Ed Miliband has been pressing the Liberal Democrats to respond to their election disaster by returning to their progressive roots, and to vote down issues outside the coalition agreement. He met Labour MPs on Monday night to discuss the election results.
The Miliband response has caused controversy internally, with some claiming he is over-concerned with the Lib Dems and needs instead to focus on why Labour's appeal did not stretch to the south.
Byrne's speech will challenge Lib Dem MPs to stand up to their Conservative colleagues who he will accuse of implementing another ill-thought-through, top-down shake-up of disability benefits which risks pushing thousands of disabled people into poverty.

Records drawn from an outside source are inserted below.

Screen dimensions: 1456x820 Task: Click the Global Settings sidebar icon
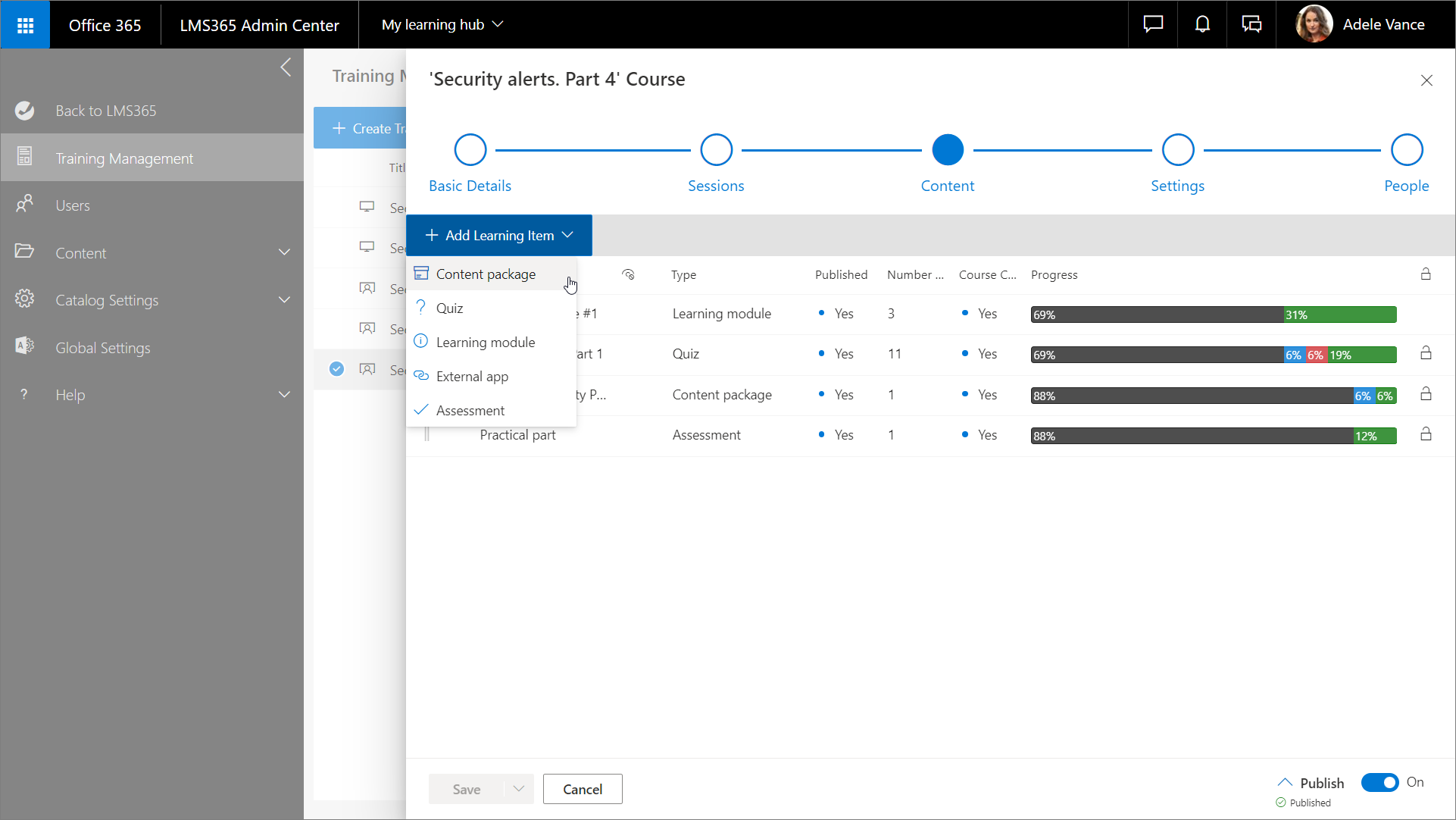pos(25,346)
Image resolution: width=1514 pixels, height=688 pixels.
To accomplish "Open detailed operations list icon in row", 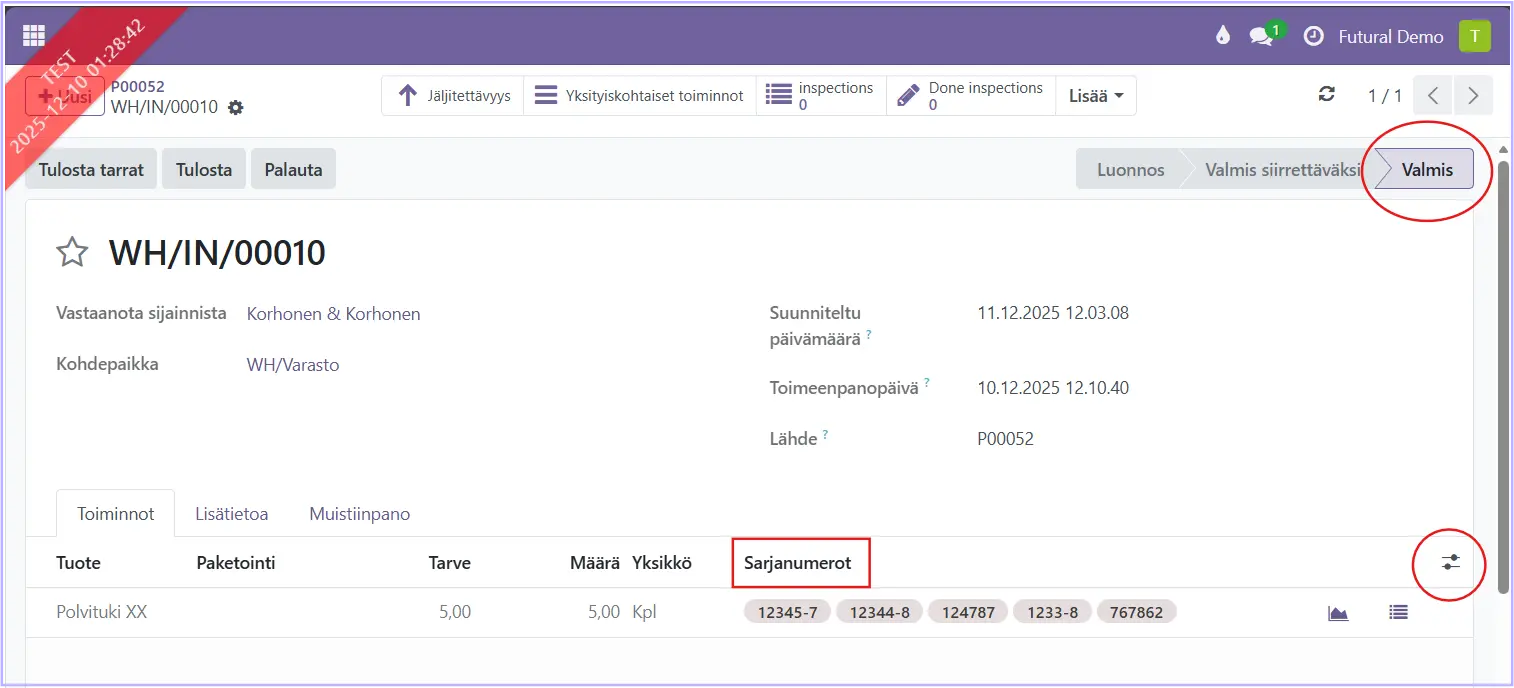I will coord(1398,612).
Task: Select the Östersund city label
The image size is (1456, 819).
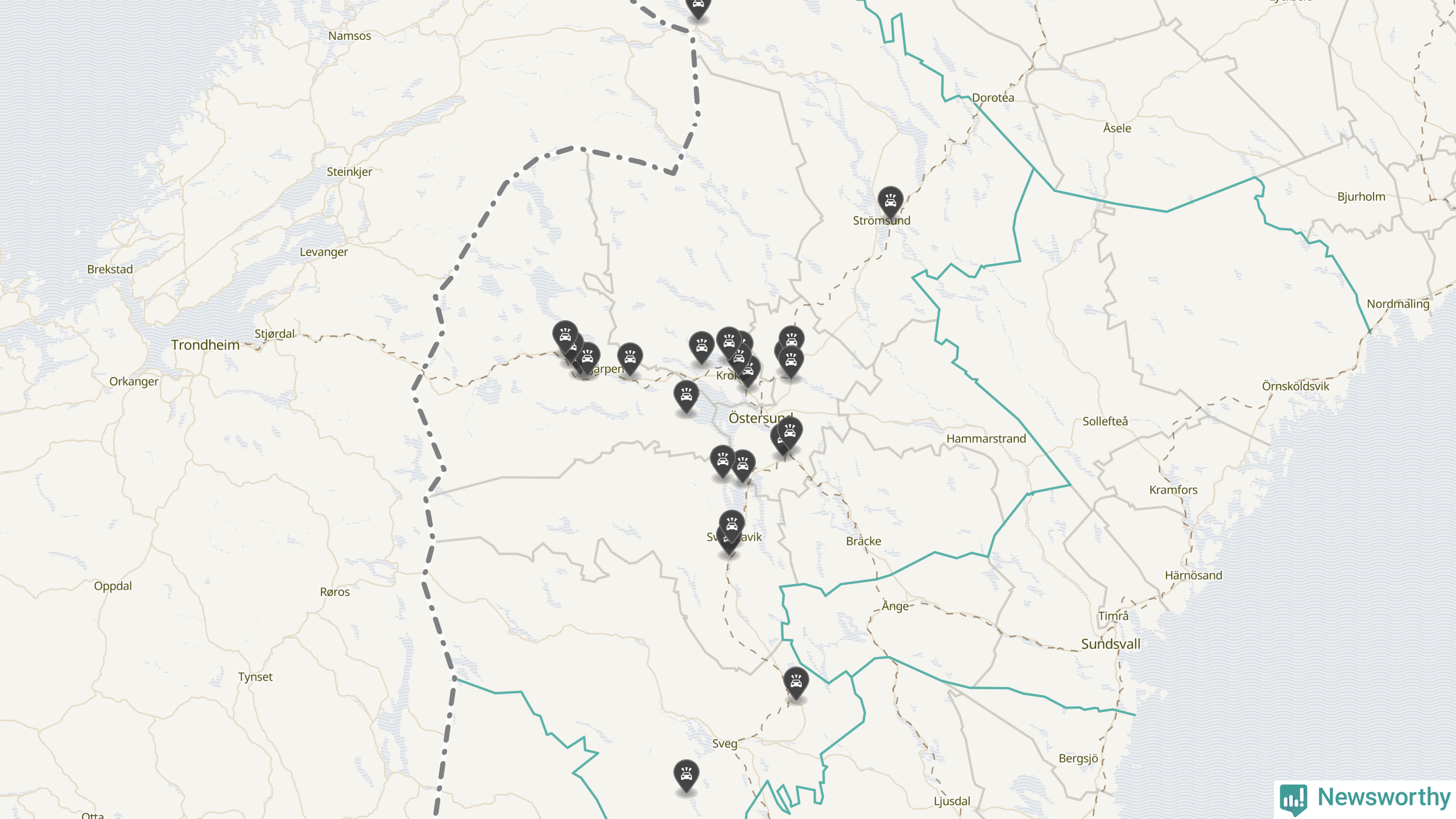Action: tap(760, 418)
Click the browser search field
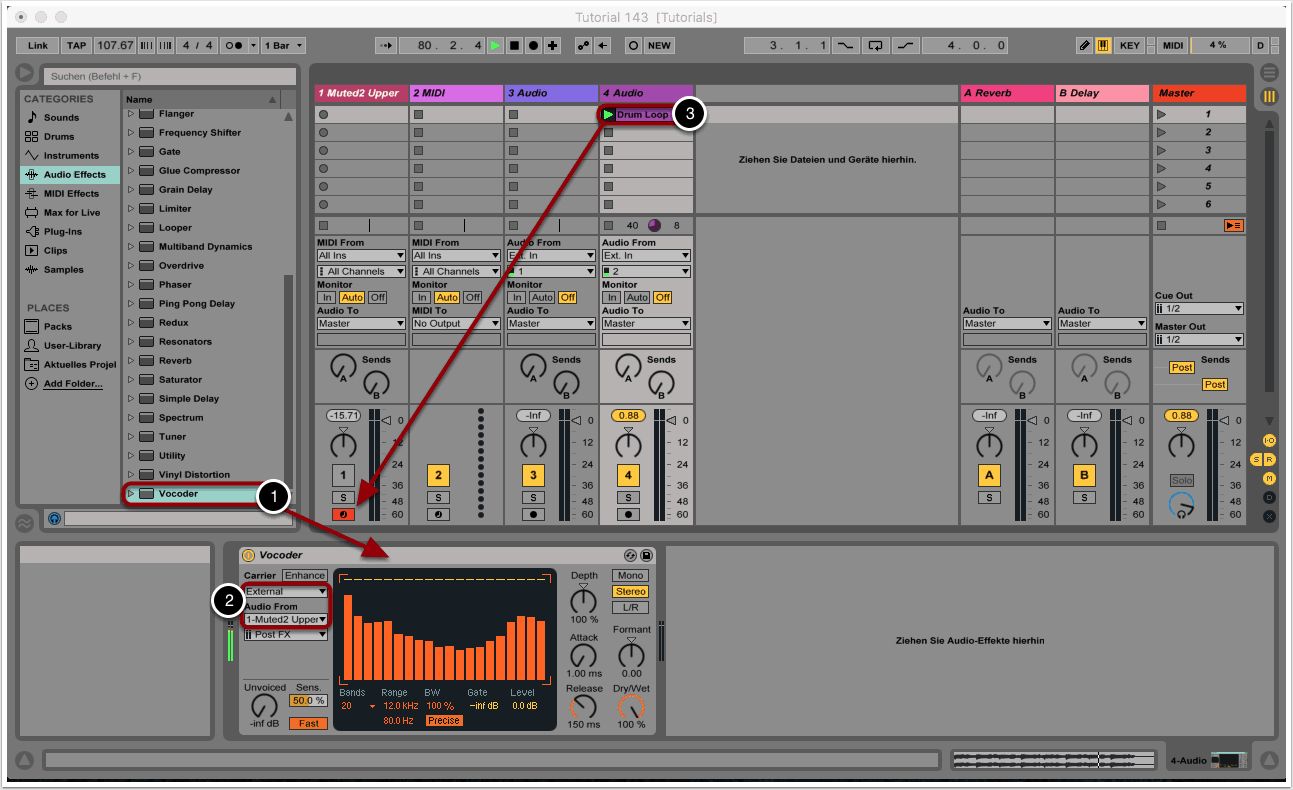 coord(170,76)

He will call on the Lib Dems to exert parliamentary pressure to change the welfare reform bill which is threatening disabled people, saying: "We should cut welfare to help cut the deficit; but we should cut welfare by pushing unemployed people into jobs, not pushing the disabled into poverty."
He will say he supports changes to the employment support allowance but will spell out that it is wrong to ask people still recovering from cancer to start filling in job applications.
The government, he will claim, is wasting £500m retesting and retesting the disabled, when thousands of disabled people who are blind or severely mentally impaired are not going to get better no matter how often you test them.
"It is irresponsible to put people out of work without any chance of finding a new job, because they know it puts the benefits bill up through the roof."